Nov. 18 protest
Farmworkers with the Coalition of Immokalee Workers and their allies marched in midtown Manhattan Nov. 18 demanding real transparency and verifiable human rights protections in Wendy’s produce supply chain.
CIW built the Fair Food Program, a unique worker-led monitoring and enforcement campaign that has ended sexual harassment, forced labor and other long-standing human rights violations in the Florida fields and beyond.
Nov. 18 protest
All the largest fast-food companies — McDonald’s, Burger King, Subway, Taco Bell and Chipotle — along with nine major food retailers, including Whole Foods and Walmart, have joined the program.
But for years, Wendy’s has refused to open its supply chain to the Fair Food Program.
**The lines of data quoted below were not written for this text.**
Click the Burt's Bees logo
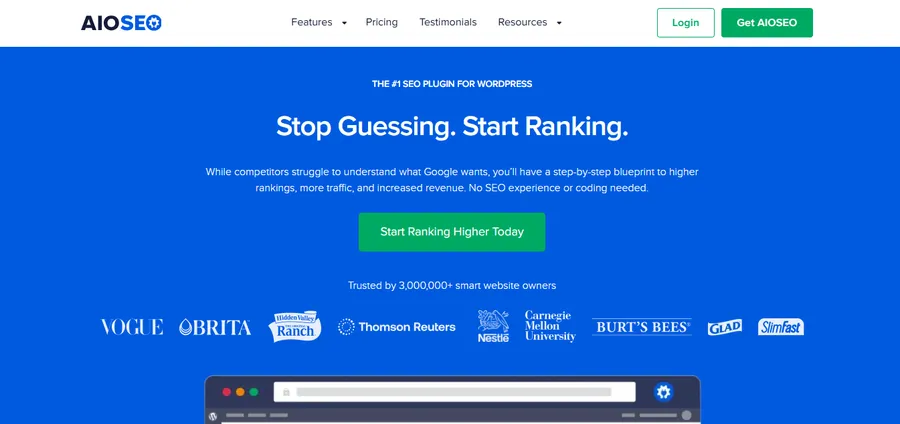The height and width of the screenshot is (424, 900). (x=642, y=327)
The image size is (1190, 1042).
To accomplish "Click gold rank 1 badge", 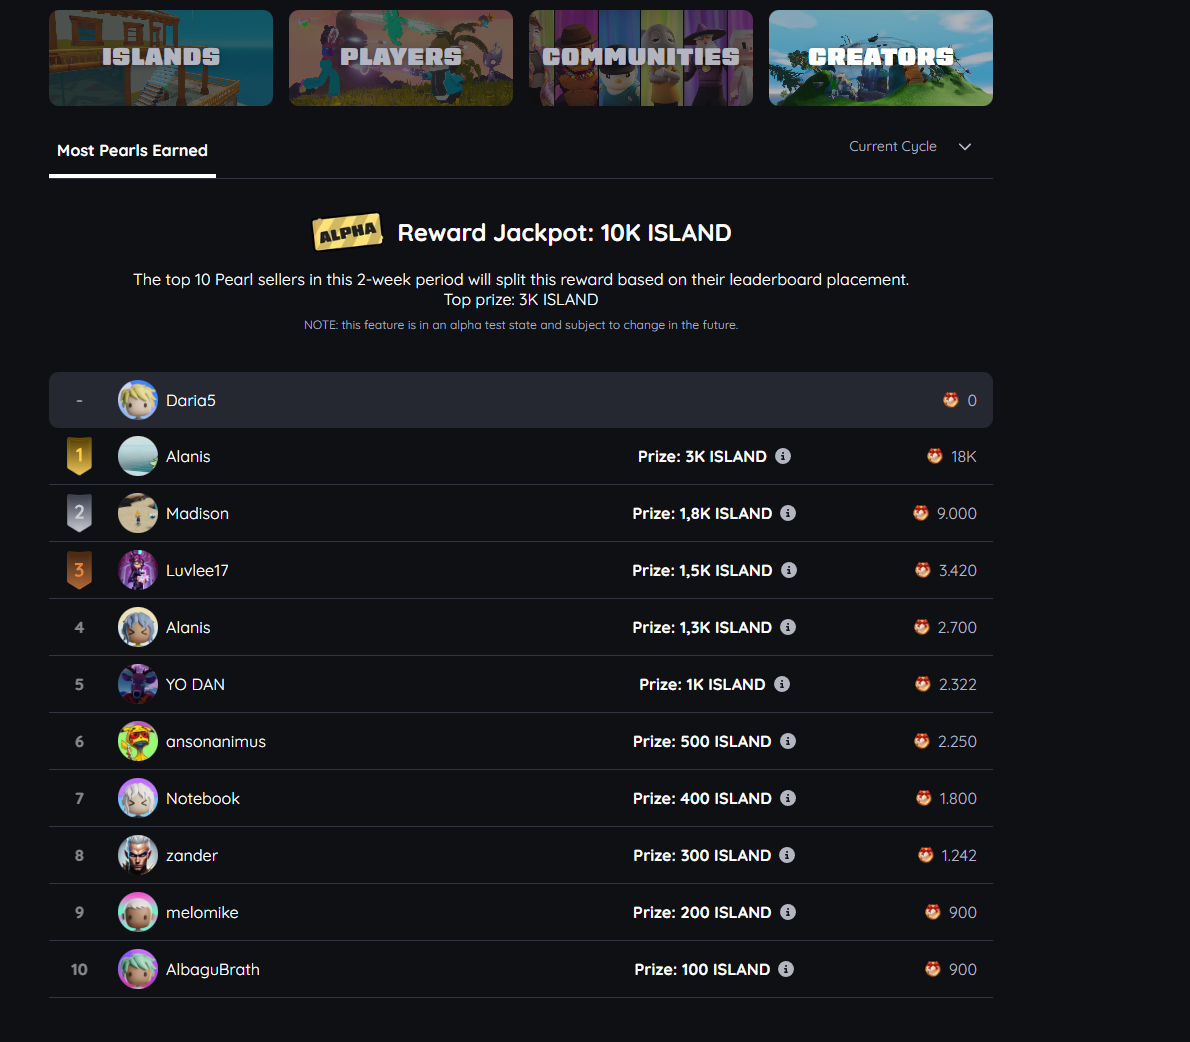I will coord(79,456).
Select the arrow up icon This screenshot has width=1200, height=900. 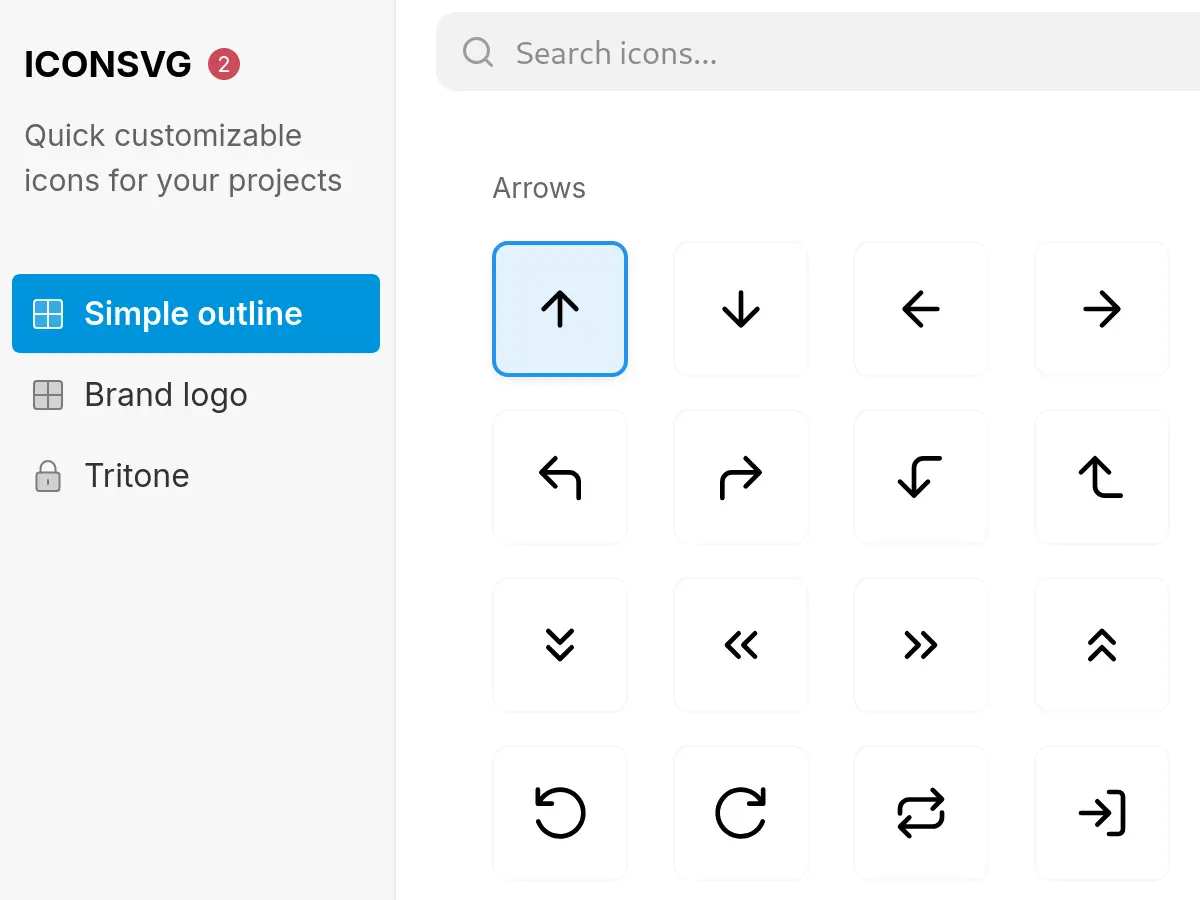point(560,309)
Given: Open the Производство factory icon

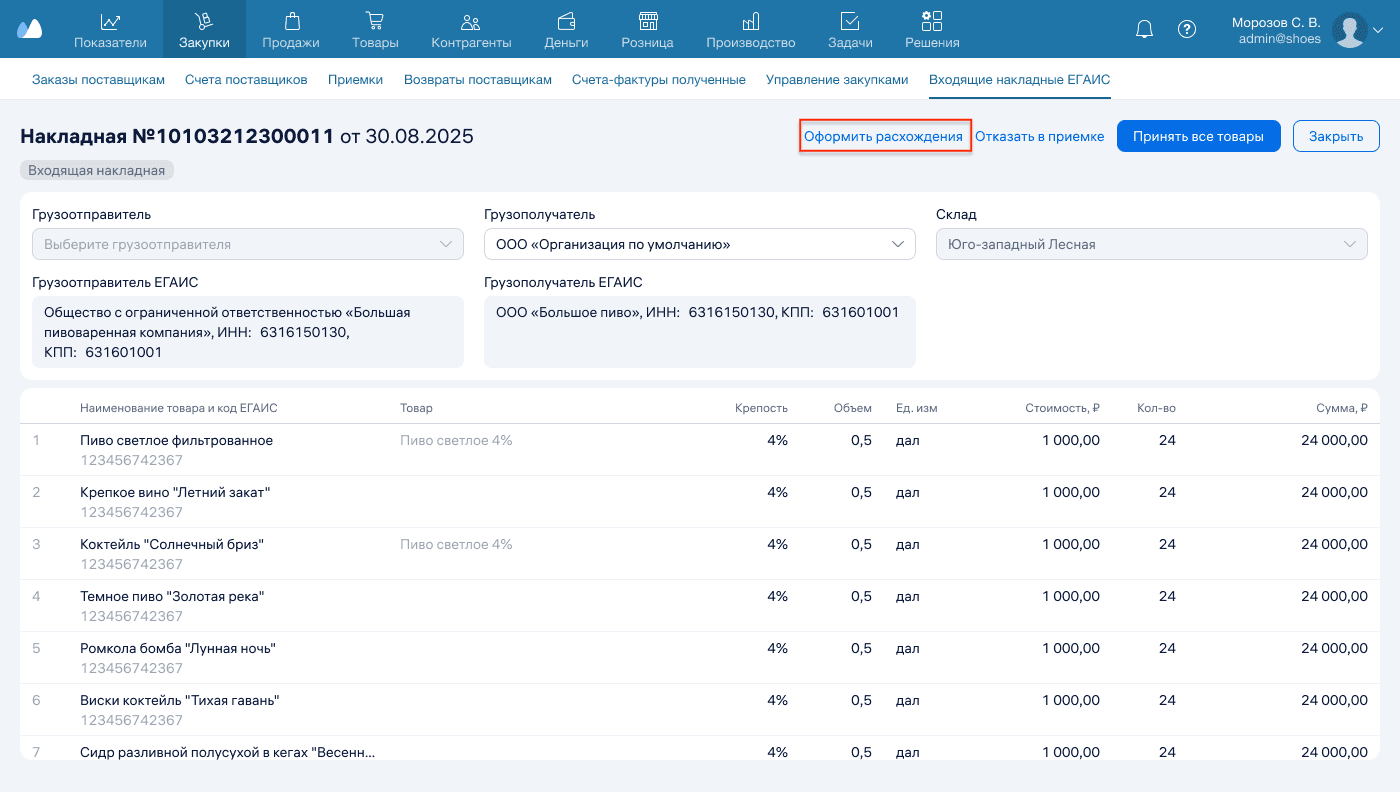Looking at the screenshot, I should 750,21.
Instead it uses widely discredited, for-profit social auditing companies to monitor its suppliers’ operations, which effectively deny workers, who harvest Wendy’s produce, a voice if their rights are violated and leaves them vulnerable to rampant sexual assault, widespread violence and systemic wage theft.
Chanting “Boycott Wendy’s” and “Wendy’s escucha, estamos en la lucha,” protesters took their demands for farmworker rights to 280 Park Avenue where they picketed the hedge fund Trian Partners, Wendy’s largest institutional shareholder.